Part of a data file
#####
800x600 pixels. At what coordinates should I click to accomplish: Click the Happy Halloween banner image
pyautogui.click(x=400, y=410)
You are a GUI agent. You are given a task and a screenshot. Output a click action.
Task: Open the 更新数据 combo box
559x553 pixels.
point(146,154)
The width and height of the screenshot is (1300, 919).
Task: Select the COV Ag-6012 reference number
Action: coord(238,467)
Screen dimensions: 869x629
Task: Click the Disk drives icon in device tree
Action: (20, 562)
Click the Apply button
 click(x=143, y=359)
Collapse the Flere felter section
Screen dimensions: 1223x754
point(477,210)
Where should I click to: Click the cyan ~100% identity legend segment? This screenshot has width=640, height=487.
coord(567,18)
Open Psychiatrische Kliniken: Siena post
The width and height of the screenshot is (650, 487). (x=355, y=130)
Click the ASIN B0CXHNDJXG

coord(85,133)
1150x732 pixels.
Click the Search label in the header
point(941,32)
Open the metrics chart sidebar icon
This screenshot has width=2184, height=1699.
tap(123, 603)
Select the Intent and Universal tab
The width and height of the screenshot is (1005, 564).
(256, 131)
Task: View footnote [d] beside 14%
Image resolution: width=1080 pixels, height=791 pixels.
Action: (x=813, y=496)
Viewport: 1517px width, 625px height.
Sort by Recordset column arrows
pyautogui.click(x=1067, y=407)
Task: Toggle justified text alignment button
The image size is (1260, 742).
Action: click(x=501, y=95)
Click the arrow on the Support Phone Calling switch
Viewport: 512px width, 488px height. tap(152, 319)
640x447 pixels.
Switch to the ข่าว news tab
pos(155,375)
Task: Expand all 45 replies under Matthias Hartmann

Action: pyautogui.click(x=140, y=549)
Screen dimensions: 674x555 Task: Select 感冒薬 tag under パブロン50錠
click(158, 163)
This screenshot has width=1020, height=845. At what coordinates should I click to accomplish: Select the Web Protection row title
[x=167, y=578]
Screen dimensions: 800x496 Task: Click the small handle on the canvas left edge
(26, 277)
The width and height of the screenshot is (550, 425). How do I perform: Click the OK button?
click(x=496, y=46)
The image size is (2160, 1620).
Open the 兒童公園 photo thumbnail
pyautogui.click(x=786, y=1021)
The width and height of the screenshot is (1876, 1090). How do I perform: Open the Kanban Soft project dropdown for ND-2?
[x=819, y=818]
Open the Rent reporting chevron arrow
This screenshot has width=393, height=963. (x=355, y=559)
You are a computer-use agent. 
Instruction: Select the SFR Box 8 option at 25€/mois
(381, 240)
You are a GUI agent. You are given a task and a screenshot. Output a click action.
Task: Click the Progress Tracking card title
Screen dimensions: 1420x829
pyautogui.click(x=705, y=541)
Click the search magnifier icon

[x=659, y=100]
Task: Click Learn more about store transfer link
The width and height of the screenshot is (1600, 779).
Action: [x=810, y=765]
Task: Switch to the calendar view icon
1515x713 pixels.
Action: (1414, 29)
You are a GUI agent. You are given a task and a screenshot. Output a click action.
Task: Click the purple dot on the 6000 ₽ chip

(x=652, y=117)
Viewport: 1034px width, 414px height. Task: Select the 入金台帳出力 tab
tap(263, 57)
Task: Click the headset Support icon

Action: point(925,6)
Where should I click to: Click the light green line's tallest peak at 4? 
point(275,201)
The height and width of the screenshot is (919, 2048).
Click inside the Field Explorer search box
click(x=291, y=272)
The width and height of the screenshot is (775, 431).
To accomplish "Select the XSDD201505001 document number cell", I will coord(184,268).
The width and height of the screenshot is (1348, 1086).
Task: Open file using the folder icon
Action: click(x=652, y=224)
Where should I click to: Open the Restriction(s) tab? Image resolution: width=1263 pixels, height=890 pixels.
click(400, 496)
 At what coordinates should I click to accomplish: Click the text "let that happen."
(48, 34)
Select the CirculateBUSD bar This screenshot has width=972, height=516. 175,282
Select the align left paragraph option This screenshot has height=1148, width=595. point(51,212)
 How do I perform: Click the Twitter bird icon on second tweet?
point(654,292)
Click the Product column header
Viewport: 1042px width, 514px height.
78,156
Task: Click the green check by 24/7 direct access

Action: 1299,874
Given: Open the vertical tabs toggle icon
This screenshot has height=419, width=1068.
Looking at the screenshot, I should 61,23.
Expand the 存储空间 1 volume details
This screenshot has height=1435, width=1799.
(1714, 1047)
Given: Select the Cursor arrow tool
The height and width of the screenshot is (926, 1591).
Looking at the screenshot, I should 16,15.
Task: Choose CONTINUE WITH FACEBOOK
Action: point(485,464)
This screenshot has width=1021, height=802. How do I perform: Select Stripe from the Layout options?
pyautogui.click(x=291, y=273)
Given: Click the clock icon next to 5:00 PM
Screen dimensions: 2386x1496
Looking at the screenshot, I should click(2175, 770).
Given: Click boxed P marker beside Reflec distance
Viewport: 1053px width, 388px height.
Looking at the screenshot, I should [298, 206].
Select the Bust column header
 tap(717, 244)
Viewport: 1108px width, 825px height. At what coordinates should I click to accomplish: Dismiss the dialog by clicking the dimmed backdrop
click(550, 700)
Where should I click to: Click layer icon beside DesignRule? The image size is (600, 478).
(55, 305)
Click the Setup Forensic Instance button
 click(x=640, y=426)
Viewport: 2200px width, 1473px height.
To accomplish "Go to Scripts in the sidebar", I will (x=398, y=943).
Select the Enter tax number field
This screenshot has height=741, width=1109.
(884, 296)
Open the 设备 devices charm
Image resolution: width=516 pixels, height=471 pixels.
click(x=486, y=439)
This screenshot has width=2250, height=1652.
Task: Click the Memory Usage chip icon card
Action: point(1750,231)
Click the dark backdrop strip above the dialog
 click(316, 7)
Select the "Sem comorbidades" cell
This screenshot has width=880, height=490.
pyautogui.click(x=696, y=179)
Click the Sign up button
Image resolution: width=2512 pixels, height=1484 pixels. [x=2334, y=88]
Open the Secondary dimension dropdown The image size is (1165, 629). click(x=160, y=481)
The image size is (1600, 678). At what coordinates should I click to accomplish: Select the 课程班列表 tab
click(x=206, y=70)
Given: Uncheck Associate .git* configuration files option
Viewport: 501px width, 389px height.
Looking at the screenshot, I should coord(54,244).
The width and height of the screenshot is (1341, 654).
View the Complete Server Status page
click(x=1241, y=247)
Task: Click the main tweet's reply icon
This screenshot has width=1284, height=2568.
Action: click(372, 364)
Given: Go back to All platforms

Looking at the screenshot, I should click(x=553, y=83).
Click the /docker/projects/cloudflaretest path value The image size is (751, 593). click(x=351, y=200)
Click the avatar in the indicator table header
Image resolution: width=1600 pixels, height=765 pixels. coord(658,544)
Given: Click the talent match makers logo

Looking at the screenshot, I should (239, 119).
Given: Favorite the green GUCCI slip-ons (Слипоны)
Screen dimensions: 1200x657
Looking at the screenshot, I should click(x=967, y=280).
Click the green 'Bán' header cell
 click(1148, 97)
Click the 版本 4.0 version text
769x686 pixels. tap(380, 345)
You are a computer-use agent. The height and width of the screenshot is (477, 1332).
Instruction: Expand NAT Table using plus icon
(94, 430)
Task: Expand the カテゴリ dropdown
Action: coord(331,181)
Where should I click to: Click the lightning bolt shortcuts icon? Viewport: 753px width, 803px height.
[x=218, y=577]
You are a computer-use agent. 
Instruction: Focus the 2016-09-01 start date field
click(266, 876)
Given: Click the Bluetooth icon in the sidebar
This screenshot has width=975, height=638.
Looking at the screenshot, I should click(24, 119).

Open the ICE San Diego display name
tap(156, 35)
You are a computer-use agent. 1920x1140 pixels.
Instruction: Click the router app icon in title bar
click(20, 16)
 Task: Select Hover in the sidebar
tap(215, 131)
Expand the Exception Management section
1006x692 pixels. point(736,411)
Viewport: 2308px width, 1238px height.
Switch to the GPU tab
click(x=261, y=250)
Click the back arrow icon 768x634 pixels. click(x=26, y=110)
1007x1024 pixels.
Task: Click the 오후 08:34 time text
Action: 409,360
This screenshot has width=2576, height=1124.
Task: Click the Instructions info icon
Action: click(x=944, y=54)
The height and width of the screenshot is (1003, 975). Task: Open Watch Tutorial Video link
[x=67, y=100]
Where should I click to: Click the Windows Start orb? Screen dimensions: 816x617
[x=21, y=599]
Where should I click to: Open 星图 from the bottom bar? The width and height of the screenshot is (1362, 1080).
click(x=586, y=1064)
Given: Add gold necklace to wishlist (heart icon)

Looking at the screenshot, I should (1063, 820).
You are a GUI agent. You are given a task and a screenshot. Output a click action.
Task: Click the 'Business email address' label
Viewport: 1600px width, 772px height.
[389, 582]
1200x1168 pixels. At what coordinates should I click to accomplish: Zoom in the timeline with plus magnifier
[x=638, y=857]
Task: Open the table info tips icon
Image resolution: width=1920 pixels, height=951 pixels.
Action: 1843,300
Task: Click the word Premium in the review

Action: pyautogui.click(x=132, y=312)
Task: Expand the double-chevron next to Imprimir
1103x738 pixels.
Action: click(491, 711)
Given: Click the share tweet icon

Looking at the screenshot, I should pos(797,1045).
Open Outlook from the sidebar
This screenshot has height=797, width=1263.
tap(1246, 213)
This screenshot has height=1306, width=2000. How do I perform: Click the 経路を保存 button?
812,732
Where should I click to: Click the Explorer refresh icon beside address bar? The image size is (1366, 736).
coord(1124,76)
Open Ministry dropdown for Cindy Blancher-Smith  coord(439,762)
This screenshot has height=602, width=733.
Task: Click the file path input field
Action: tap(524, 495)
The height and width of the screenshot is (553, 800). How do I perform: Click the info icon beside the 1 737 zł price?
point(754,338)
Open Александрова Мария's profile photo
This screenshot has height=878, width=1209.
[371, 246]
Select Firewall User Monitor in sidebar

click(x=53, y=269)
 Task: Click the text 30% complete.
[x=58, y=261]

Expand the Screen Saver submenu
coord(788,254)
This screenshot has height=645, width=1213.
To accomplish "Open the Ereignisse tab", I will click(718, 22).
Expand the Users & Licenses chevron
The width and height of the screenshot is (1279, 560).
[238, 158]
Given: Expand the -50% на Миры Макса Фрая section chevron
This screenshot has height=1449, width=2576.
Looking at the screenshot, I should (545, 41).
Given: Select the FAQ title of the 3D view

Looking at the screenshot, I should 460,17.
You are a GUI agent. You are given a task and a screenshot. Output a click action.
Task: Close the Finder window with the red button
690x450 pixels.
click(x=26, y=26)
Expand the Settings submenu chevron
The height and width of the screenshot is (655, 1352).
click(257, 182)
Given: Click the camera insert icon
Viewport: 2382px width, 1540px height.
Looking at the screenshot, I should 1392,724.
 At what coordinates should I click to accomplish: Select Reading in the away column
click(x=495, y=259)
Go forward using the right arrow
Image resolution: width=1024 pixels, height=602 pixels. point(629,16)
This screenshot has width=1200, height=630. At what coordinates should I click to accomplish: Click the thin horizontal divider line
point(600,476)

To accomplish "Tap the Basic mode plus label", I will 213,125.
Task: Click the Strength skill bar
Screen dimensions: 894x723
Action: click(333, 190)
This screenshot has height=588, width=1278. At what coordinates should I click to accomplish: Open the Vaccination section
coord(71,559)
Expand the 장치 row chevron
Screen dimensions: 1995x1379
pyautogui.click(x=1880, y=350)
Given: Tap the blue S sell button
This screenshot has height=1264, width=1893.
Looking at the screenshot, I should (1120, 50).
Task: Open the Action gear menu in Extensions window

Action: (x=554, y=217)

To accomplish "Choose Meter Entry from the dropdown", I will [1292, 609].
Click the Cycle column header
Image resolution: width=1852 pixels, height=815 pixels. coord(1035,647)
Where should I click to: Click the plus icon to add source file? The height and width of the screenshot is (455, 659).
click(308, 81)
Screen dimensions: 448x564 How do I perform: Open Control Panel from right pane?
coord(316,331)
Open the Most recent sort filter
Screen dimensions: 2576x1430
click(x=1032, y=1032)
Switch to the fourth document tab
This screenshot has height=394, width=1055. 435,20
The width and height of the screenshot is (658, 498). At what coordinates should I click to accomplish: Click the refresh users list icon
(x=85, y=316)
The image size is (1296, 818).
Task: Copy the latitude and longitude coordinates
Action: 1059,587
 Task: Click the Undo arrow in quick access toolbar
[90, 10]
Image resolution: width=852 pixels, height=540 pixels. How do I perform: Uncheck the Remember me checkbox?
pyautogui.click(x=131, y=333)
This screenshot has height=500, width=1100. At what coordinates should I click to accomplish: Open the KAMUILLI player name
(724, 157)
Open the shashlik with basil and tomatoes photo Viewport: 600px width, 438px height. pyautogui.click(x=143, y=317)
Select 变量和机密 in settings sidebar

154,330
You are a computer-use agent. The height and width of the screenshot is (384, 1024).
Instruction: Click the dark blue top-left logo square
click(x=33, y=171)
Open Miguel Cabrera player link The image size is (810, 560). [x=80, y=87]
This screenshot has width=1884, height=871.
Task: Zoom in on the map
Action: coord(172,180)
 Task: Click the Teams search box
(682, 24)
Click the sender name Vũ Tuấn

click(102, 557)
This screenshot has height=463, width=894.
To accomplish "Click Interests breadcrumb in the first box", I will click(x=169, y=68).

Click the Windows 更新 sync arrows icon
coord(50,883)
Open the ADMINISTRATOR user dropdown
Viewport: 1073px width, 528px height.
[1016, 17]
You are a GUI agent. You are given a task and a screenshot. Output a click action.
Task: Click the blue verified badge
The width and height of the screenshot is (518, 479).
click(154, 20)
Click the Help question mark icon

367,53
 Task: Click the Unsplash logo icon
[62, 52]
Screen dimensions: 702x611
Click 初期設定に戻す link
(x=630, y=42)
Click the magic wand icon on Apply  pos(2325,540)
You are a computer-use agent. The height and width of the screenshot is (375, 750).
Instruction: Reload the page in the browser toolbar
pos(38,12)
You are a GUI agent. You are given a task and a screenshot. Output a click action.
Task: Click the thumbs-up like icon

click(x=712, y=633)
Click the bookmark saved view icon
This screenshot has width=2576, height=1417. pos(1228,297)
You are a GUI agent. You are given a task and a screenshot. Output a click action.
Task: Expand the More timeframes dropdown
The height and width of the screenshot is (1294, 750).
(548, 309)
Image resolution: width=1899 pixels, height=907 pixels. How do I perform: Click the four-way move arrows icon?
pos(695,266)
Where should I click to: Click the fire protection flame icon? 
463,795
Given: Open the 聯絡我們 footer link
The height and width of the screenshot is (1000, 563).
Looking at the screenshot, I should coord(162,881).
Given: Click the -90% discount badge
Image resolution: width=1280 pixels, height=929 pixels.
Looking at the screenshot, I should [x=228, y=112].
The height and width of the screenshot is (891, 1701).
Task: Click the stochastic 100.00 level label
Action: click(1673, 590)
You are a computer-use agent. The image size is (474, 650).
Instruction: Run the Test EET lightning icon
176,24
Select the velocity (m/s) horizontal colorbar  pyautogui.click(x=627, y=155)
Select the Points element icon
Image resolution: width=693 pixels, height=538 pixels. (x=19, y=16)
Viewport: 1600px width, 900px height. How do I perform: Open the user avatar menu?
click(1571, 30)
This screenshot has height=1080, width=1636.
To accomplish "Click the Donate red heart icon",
#####
→ Job: Please rewrite the lines from the one that contains "Open the metrics chart sidebar icon" through the one that contains "Action: click(x=501, y=95)", replacing "Task" with "Instruction" and leaving everything else unchanged.

→ Solution to this exercise:
Open the metrics chart sidebar icon
This screenshot has width=2184, height=1699.
tap(123, 603)
Select the Intent and Universal tab
The width and height of the screenshot is (1005, 564).
(256, 131)
Instruction: View footnote [d] beside 14%
Image resolution: width=1080 pixels, height=791 pixels.
Action: (x=813, y=496)
Viewport: 1517px width, 625px height.
Sort by Recordset column arrows
pyautogui.click(x=1067, y=407)
Instruction: Toggle justified text alignment button
The image size is (1260, 742).
Action: click(x=501, y=95)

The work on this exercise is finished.